● Given passage:
○ ○ ○ ○

Knee Pain After Running: Causes & Treatments
Knee pain after running (runner’s knee)
You’ve been training for that half marathon, getting faster, hitting all your workouts, and feeling fit, and then 6 weeks before your race you start to notice knee pain after running. You don’t think anything of it, but after a couple more runs it starts to get worse, it hurts with both climbing stairs and sitting, and starts to hurt while you are running as well. Knee pain after running is a common occurrence. This type of knee pain is often due to patellofemoral syndrome or “runner’s knee”, which is pain around the kneecap in the front of the knee. This is one of the most common running injuries and is especially common in beginners.
Getting the right diagnosis
Getting rid of knee pain can be difficult, but the most important part is getting a the right diagnosis and determining what is causing it in the first place. A physical therapist can tell you what is hurting and figure out the cause while coming up with a treatment plan that addresses the driver behind the injury. An evaluation from a running specialist like The Running PTs can help you with this type of knee pain after running as well as any other running related injuries.
How to tell if it’s serious
When runner’s knee is in its early stages, it often hurts after running. It can also hurt with stairs, extended sitting, and typically feels better with activity when it is in its early stages. However, as the pathology progresses the pain can become more frequent and occur during running as well. If redness, swelling, and constant pain occur this is an obvious sign that there is more serious pathology. Pain reduction with activity is a misleading sign, as this can give the runner a false sense of assurance. More often than not, this just means the injury is in its early stages.

○ ○ ○ ○

● Task prompt:
Answer these questions from the runner's knee passage:
1. What other name does the passage give for patellofemoral syndrome?
2. Who can tell a runner what is hurting and come up with a treatment plan?
3. Which three symptoms signal more serious pathology?
These rows come from a separate source unrelated to the runner's knee passage.

Rows drawn from a dataset
○ ○ ○ ○

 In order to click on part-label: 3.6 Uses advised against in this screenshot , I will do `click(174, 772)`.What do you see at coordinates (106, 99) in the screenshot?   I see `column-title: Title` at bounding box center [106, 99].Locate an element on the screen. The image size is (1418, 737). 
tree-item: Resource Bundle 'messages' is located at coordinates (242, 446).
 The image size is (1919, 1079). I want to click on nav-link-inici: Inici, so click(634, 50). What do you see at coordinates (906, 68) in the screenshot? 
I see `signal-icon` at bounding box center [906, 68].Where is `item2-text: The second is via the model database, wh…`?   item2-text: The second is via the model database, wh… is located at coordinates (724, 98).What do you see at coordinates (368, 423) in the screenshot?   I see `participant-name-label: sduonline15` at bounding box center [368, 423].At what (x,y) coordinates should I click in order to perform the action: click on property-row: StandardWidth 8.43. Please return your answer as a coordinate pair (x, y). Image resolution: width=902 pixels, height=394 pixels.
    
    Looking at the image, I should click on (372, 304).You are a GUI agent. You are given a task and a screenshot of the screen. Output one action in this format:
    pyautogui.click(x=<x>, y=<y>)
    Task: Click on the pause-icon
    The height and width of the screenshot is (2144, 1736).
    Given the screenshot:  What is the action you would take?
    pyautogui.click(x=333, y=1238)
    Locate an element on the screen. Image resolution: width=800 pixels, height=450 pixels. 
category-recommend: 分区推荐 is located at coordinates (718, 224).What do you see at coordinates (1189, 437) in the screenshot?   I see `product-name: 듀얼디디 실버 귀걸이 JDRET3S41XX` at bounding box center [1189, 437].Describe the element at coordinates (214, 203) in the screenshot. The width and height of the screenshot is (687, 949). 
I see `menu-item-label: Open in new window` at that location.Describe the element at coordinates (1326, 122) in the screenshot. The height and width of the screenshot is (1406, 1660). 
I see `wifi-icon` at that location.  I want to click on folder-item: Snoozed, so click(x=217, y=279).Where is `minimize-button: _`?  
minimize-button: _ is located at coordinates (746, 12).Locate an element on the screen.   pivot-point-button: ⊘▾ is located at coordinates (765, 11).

○ ○ ○ ○

● Written response:
1. Runner's knee.
2. A physical therapist.
3. Redness, swelling, and constant pain.